I’ve written before about WHY I choose to write out loud about my life. My friend Jackie Wolven once commented to me that some of us have to process out loud. I’ve always been that person who had to say it aloud, and those that know me attest to the fact, in joy and in pain. It takes a lot to be in my life since I operate this way. I am deeply thankful for the people who have dedicated themselves to holding my story in the ways that they do. What I have learned, though, that the risks and benefits of authenticity, or living the way I do, far outweigh the poison that builds up in me when I am not congruent with myself. Don’t confuse what I am trying to say, I have a very close group of friends who give me the gift of holding my most sacred stories… the shit I can’t say on the blog. I don’t write about EVERYTHING, but I do write about a lot that others would not. My friends are guardians. They hear me and receive me, and my soul is better because of it- but generally, I believe that telling my story is part of my journey of disarming my own shame. As Brene Brown puts it:
Shame Resilience: Name it. Talk about it. Own your story. Tell your story
This is what the next couple of months are going to look like around this blog. I will post about my random things, do my giveaways, the average flotsum and jetsam too… but with the new transition in my life, there are going to be some hard subjects discussed, aloud. This means some of you will shy away from my URL. I am okay with that. I understand with authenticity comes the reality that some people will be uncomfortable. “When we choose to be our true selves, the people around us will struggle to make sense of how and why we are changing,” writes Brene Brown. This a hard truth.

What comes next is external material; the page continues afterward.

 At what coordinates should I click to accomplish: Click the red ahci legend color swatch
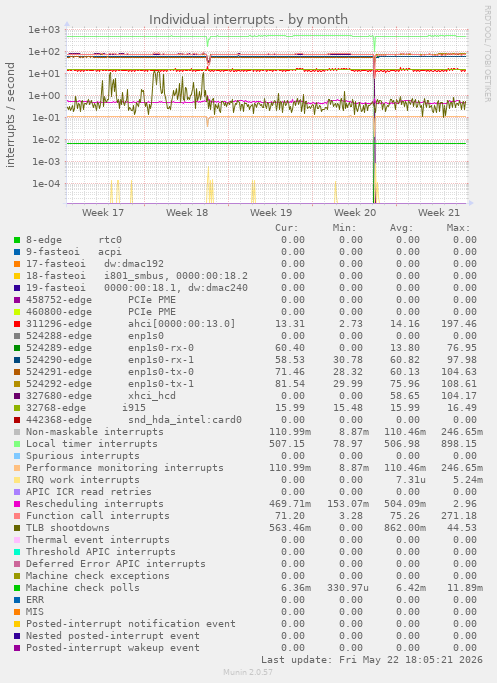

I invite you to do this work with me here. We will laugh, cry, wrestle, and come to new revelations together. This is an invitation to be the people who hold this part of story for me. As E.E. Cummings once wrote, “To be nobody-but-yourself in a world which is doing its best, night and day, to make you everybody but yourself—means to fight the hardest battle which any human being can fight- never stop fighting.”
I am daring to be brave with my story, that you might also be brave with yours.